* _Tasks and exercises_:
a) Extract everything in the post on the Indian Child Welfare Act from "23 July 2013" down to "for all tribes.", copying it word for word.
b) Write the next passage of the post on the Indian Child Welfare Act, beginning immediately after its final sentence.

* _Text segment_:
◆ ◆ ◆ ◆ ◆ ◆ ◆

23 July 2013

ICWA Indian Child Welfare Act

The Indian Child Welfare Act, ICWA, pronounced IK wa, was passed in 1978.  Children are very important in our tribes.  They are gifts sent to us by the Creator.  Yesterday, the Cherokee Nation filed a petition in the Adoptive Couple vs Baby Girl case.  All of Indian country is watching this case because of the implications it holds for a child in the system and for all tribes.

I have strong feelings about this matter.  We, my family, struggle with this issue.  I firmly believe that the welfare of the child comes first and the best interests of the child lie with the tribe, the family.  My thoughts, my feelings in this matter, come from experience with the system, both tribal and state.

1.  How many of us have had their child throw a tantrum in public and have to take the child to a "time out" or risk having the cops called?  If one is off reservation, the child ends up in the state welfare system.

2.  Social workers have heavy caseloads and don't always get their facts right.  They rely on outsiders who see an incident and report it without all the facts.  Whose values and beliefs are those decisions based on?

I spent a few years explaining our social customs to outside social workers.  They got their training in clinical situations.  Very few of them attended social gatherings or functions where they could see tribal customs in action.  By attending a few gatherings, I believe they'd have a much better basis from which to make their decisions that have such an impact on lives of tribal members.

◆ ◆ ◆ ◆ ◆ ◆ ◆

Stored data
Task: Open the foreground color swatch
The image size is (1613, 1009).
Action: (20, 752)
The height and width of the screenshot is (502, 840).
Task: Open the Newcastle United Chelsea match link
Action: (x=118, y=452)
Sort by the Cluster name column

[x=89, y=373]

◆ ◆ ◆ ◆ ◆ ◆ ◆

* _Answers to the exercise_:
a)
23 July 2013

ICWA Indian Child Welfare Act

The Indian Child Welfare Act, ICWA, pronounced IK wa, was passed in 1978.  Children are very important in our tribes.  They are gifts sent to us by the Creator.  Yesterday, the Cherokee Nation filed a petition in the Adoptive Couple vs Baby Girl case.  All of Indian country is watching this case because of the implications it holds for a child in the system and for all tribes.

b)
My understanding of ICWA is that all available family members must be notified when a child enters the system.  If no family member is able to take the child, then and only then, is an outside source found.  And, here is a conflict: our definition of family extends to several generations and can include lateral sides of the family.  There is a push to limit "family" to just the child and parents, or "immediate" family which includes siblings of one of the parents.  Rarely are the grandparents considered.

Well, heavy caseloads or not, social workers need to make a good faith effort to contact people.  And this doesn't always happen.  Or maybe one or two people are contacted.  Who knows what's in those confidential documents?

I am not privy to all the facts in the above case.  I can only surmise, based on my own experience.